[Start of Data shown]

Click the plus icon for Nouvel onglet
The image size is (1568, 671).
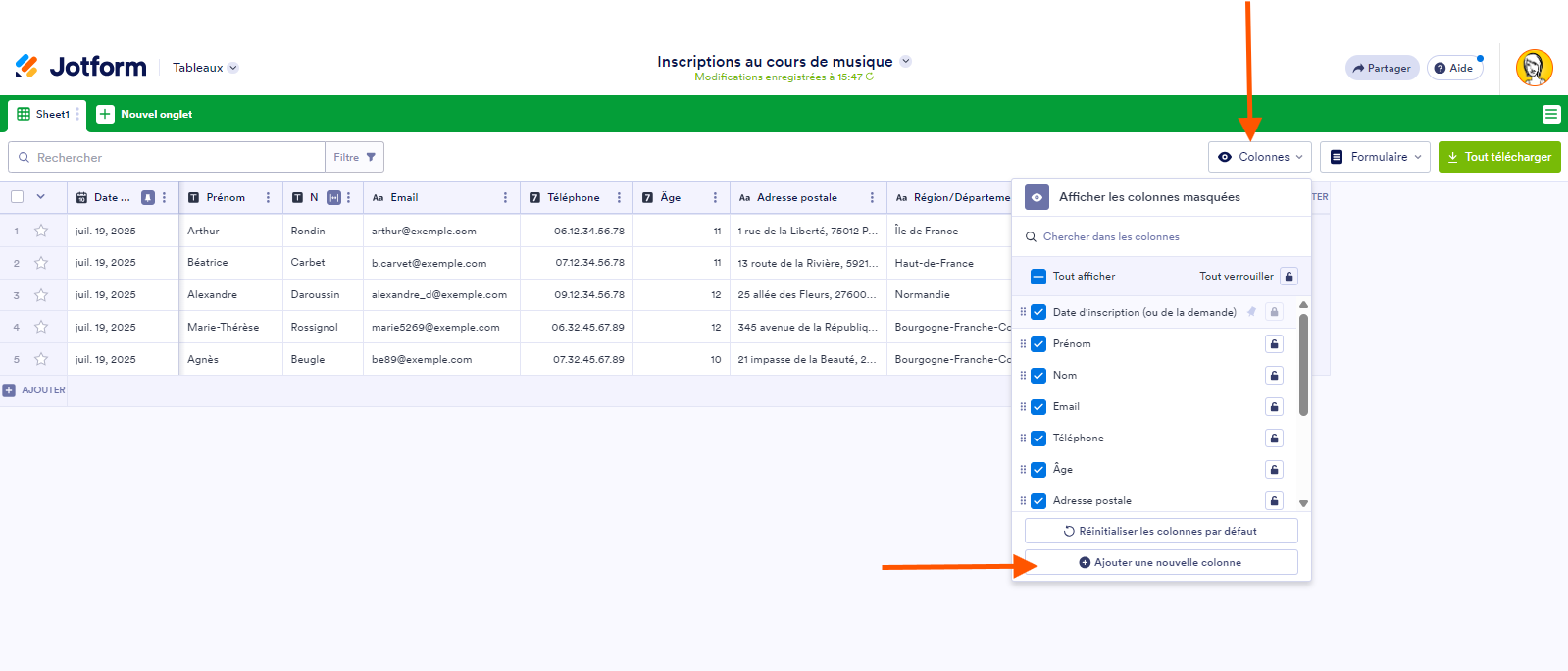[x=105, y=115]
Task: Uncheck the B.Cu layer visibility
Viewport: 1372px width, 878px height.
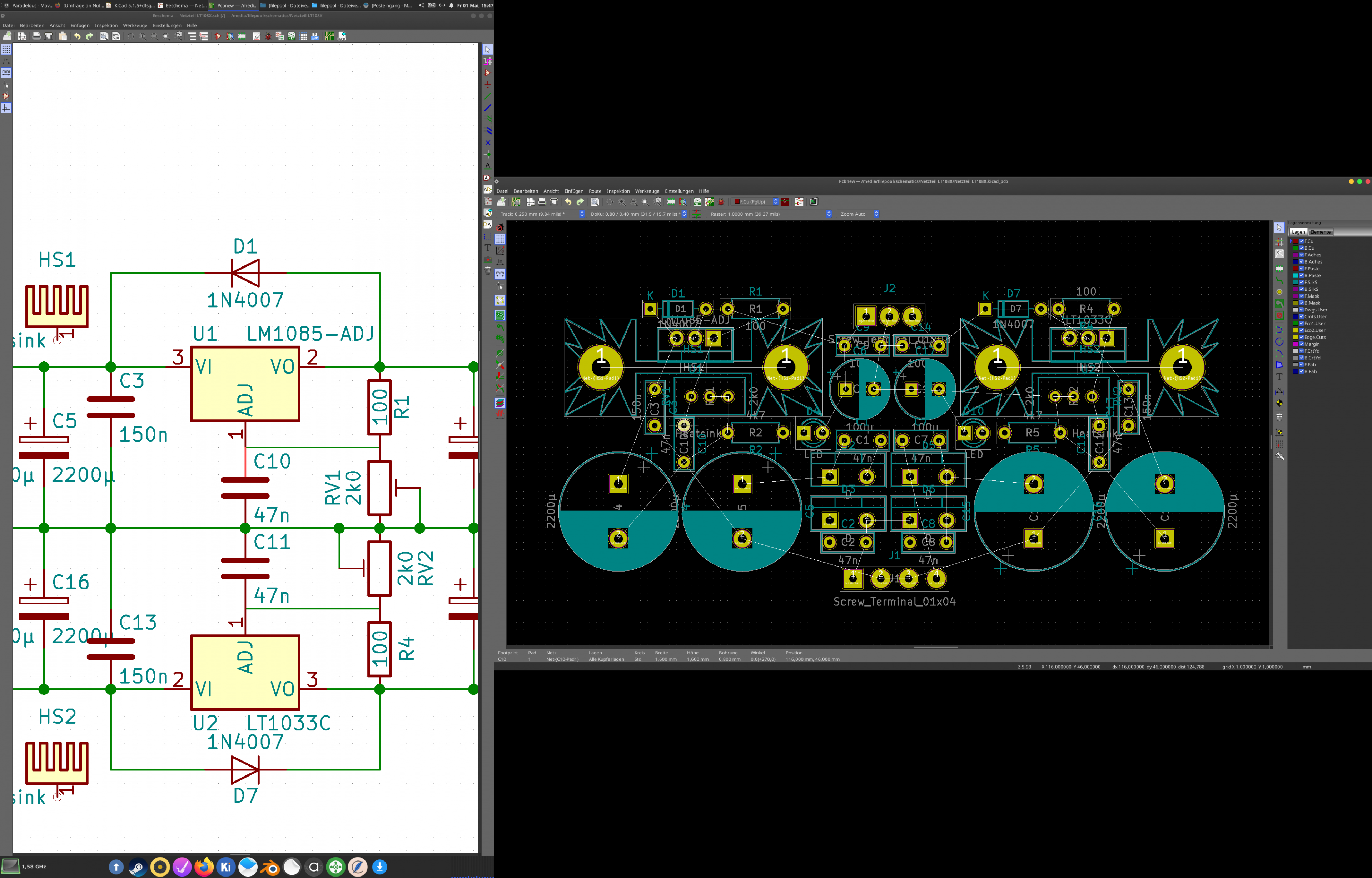Action: pyautogui.click(x=1301, y=248)
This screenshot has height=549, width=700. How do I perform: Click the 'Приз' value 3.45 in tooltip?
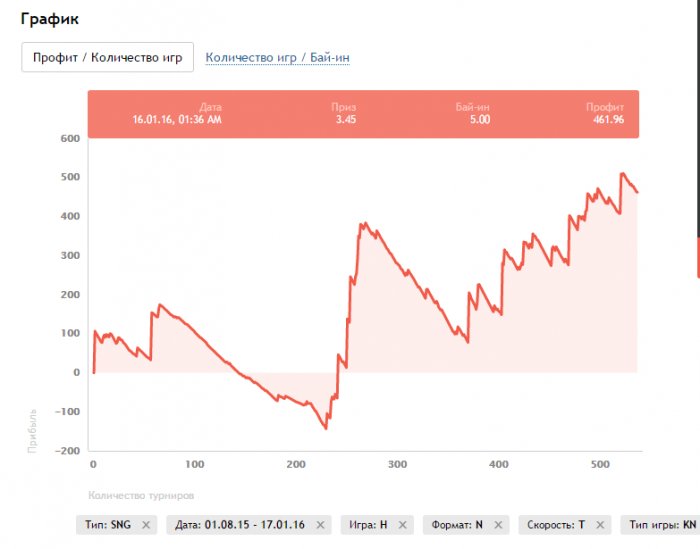click(x=345, y=120)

[End of Data shown]

Copy out the records above with "Viewport" switched to "Window" and every other part unchanged. Leave the pictures out of your copy.

_Result_:
Click the plus icon for Nouvel onglet
The image size is (1568, 671).
[x=105, y=115]
Task: Uncheck the B.Cu layer visibility
Window: 1372px width, 878px height.
Action: pyautogui.click(x=1301, y=248)
This screenshot has height=549, width=700. How do I perform: Click the 'Приз' value 3.45 in tooltip?
click(x=345, y=120)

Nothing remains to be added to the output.